■ **Activity**: Write out every entry precisely as given, leaving the pictures out.

Dataset section start

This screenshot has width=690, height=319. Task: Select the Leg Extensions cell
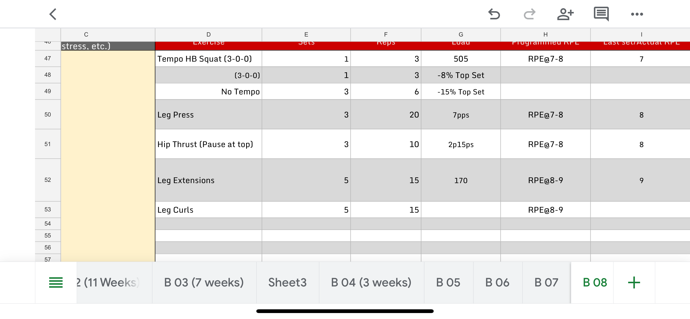(x=208, y=180)
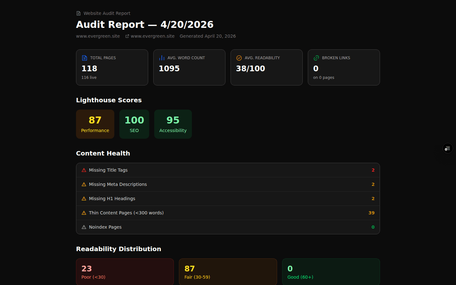Select the Poor (<30) readability card
The width and height of the screenshot is (456, 285).
125,272
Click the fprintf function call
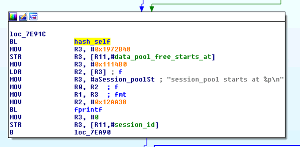Viewport: 300px width, 147px height. (88, 110)
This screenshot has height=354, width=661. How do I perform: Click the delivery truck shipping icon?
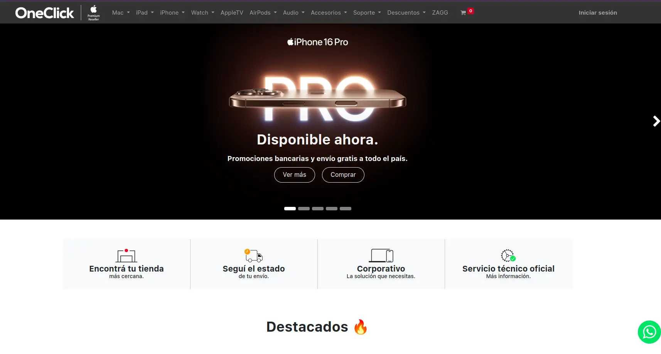tap(254, 255)
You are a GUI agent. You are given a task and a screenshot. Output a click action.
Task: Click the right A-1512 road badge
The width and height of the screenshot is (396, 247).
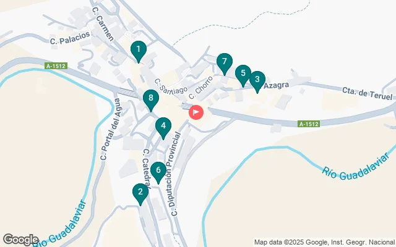pos(309,124)
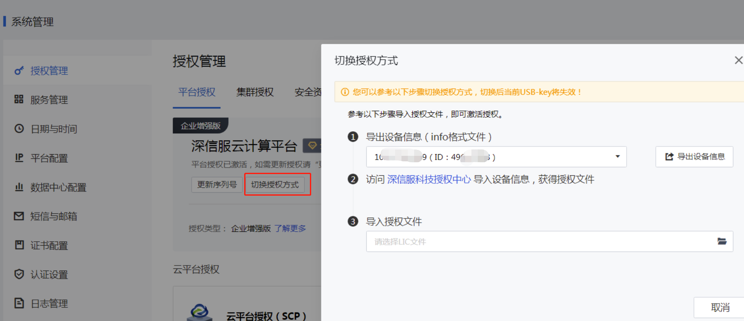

Dataset section end

■ **Answer to the exercise**:
This screenshot has width=690, height=319. Task: Select the Leg Extensions cell
(x=208, y=180)
Select the Poor (<30) readability card
The width and height of the screenshot is (456, 285).
125,272
Click the fprintf function call
Viewport: 300px width, 147px height. (88, 110)
This screenshot has height=354, width=661. How do I perform: Click the delivery truck shipping icon?
tap(254, 255)
You are a GUI agent. You are given a task and a screenshot. Output a click action.
Task: Click the right A-1512 road badge
The width and height of the screenshot is (396, 247).
pos(309,124)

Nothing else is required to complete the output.